#### WORK INSTRUCTION:
In the records that follow, the lines from the one containing "The height and width of the screenshot is (447, 700)." to the one containing "The image size is (1220, 752).", inclusive, are to be given again exactly.

── RECORDS FOR THIS EXERCISE

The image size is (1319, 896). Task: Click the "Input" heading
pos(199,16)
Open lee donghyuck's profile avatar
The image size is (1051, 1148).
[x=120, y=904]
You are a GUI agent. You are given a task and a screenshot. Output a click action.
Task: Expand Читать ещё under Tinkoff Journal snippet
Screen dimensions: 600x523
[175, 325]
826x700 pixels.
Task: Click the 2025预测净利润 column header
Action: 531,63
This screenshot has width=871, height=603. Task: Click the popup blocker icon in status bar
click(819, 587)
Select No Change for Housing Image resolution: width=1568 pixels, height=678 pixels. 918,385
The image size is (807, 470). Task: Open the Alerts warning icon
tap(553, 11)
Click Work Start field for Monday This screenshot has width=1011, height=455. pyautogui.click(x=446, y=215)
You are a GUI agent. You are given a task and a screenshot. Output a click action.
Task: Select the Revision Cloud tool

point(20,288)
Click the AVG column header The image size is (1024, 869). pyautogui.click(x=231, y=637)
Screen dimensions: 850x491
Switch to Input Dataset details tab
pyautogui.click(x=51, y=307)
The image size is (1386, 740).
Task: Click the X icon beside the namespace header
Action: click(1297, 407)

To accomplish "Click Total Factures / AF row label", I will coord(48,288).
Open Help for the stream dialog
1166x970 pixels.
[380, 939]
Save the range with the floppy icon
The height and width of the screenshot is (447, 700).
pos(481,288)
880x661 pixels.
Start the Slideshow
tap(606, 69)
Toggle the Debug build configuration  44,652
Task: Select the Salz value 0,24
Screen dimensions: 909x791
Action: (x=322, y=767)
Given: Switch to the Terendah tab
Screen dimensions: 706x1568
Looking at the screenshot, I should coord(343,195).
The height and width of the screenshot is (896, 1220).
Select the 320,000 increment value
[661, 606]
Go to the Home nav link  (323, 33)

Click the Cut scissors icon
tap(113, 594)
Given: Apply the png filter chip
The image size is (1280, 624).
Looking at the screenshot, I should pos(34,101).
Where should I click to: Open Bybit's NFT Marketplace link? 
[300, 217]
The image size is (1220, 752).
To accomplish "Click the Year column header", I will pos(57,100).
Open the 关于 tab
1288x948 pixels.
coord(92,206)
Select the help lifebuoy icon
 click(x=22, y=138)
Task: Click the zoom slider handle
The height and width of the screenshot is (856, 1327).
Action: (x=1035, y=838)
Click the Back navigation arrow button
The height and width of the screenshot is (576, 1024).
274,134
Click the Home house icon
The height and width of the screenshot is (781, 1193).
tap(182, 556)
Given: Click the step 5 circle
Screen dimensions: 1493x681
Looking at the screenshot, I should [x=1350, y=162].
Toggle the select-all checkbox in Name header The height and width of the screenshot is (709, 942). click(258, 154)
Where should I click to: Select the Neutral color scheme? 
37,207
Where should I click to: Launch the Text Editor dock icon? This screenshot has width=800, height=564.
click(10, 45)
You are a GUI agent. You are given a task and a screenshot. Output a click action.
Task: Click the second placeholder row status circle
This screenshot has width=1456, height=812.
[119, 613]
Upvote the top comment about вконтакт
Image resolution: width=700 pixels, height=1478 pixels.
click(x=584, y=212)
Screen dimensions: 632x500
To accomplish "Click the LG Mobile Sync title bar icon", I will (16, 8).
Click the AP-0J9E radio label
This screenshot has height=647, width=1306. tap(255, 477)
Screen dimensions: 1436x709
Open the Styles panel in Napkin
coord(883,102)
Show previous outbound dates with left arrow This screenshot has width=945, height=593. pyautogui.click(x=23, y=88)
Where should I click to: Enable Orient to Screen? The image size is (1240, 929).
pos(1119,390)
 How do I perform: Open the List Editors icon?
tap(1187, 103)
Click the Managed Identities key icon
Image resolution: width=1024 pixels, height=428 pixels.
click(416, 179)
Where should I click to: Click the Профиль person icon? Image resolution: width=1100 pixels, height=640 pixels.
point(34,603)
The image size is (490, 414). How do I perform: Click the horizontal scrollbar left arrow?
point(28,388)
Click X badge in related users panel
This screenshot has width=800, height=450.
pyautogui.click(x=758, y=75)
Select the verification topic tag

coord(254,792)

────

#### TASK OUTPUT:
The height and width of the screenshot is (447, 700).
pos(481,288)
880x661 pixels.
Start the Slideshow
tap(606, 69)
Toggle the Debug build configuration  44,652
Task: Select the Salz value 0,24
Screen dimensions: 909x791
Action: (x=322, y=767)
Given: Switch to the Terendah tab
Screen dimensions: 706x1568
Looking at the screenshot, I should coord(343,195).
The height and width of the screenshot is (896, 1220).
Select the 320,000 increment value
[661, 606]
Go to the Home nav link  (323, 33)

Click the Cut scissors icon
tap(113, 594)
Given: Apply the png filter chip
The image size is (1280, 624).
Looking at the screenshot, I should pos(34,101).
Where should I click to: Open Bybit's NFT Marketplace link? 
[300, 217]
The image size is (1220, 752).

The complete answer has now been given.